Segment Open

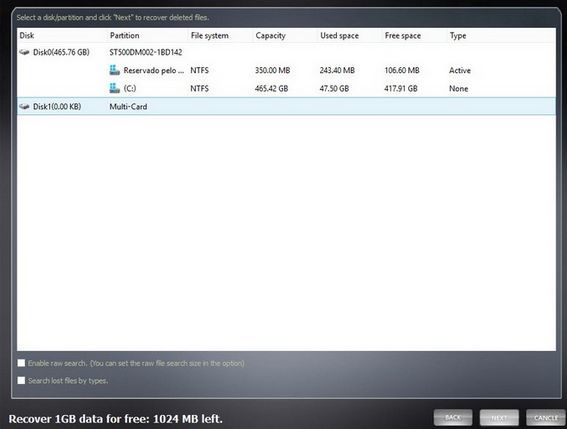
Task: Sort by File system column header
Action: [209, 35]
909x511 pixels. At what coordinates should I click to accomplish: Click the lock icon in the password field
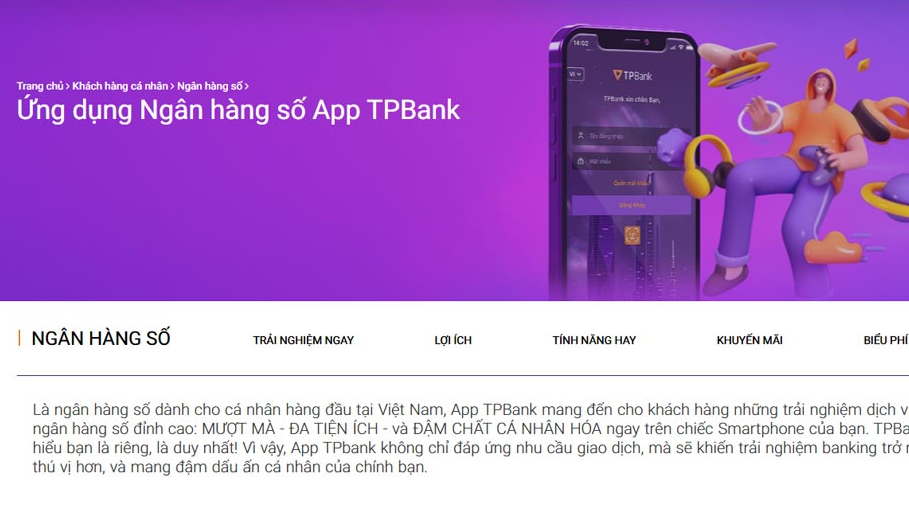coord(580,161)
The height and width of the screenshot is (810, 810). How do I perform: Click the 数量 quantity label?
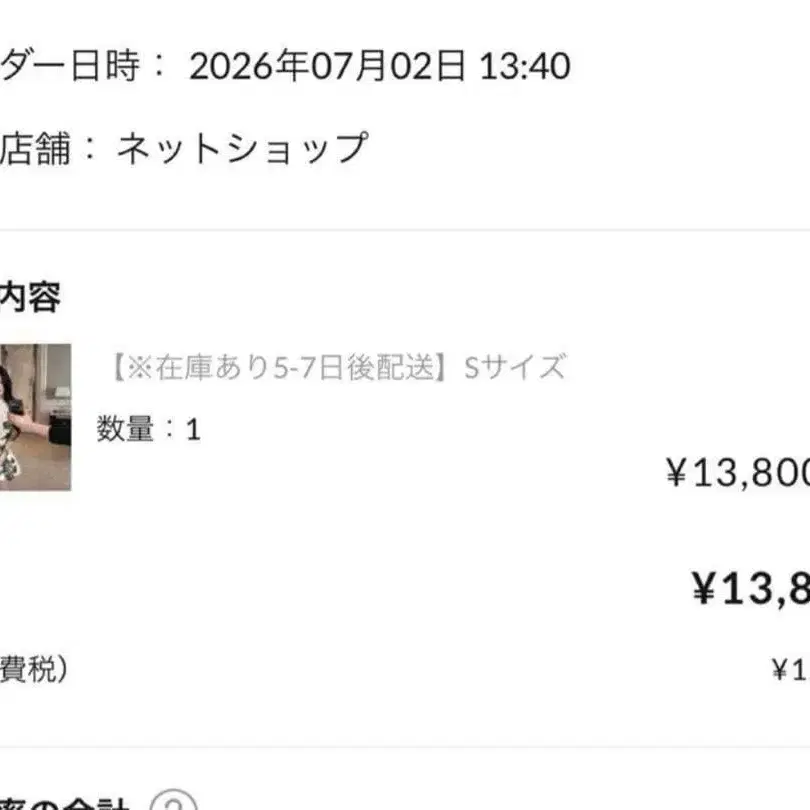coord(125,429)
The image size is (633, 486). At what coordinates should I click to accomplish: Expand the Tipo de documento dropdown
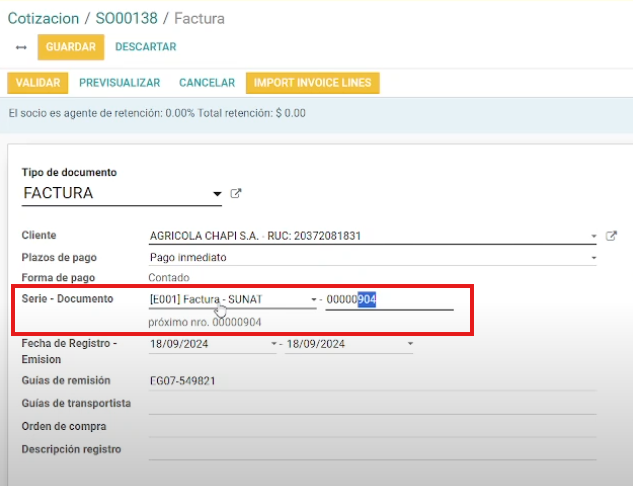coord(216,194)
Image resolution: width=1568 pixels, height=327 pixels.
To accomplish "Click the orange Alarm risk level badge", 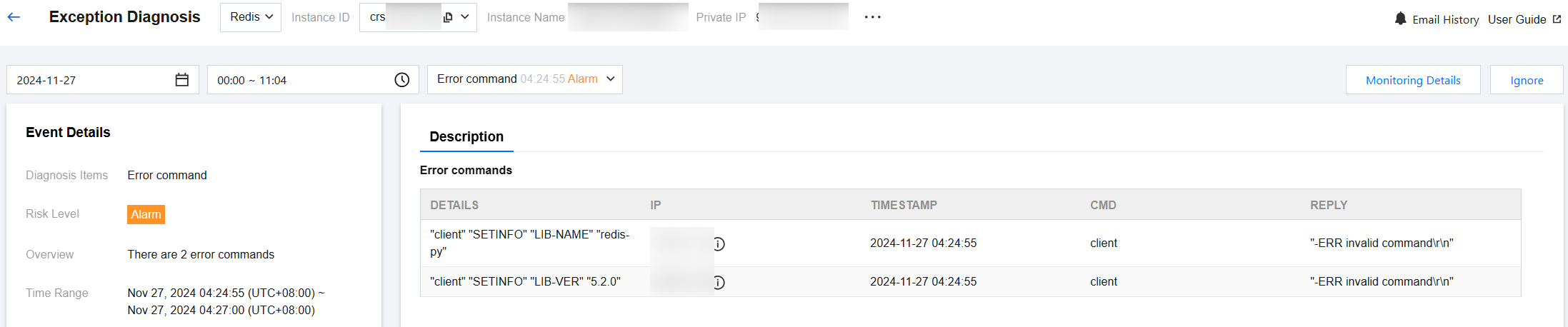I will 146,214.
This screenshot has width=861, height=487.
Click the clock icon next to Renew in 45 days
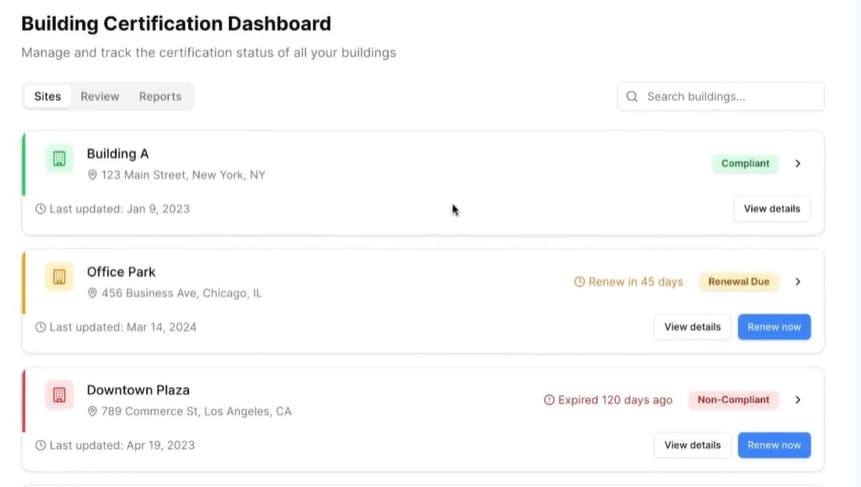pos(579,282)
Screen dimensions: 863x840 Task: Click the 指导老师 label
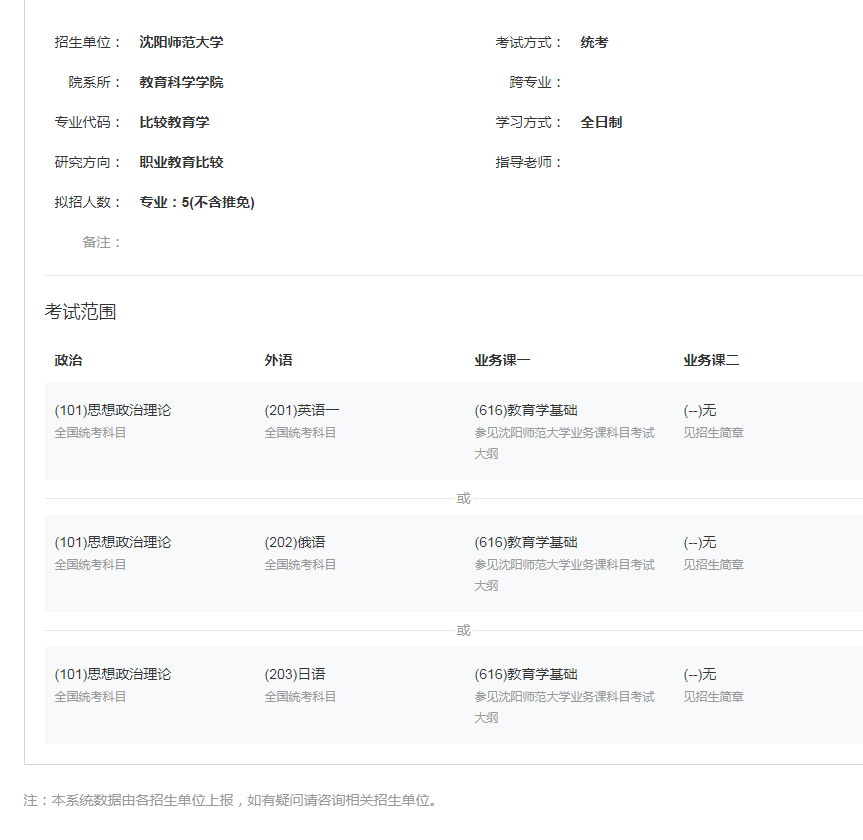click(x=529, y=162)
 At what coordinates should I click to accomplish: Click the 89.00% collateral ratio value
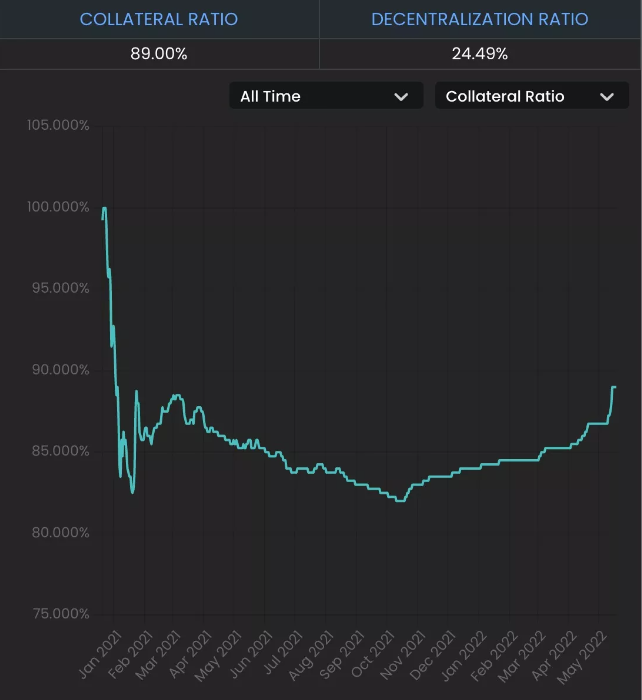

Segment Closed

Task to complete:
Extract, verbatim and alone, the lines from the line that contains "Screen dimensions: 863x840" to the last line of the records, inclusive; drop any picture.

Result of the task:
Screen dimensions: 863x840 Task: Click the 指导老师 label
click(x=529, y=162)
 At what coordinates should I click to accomplish: Click the 89.00% collateral ratio value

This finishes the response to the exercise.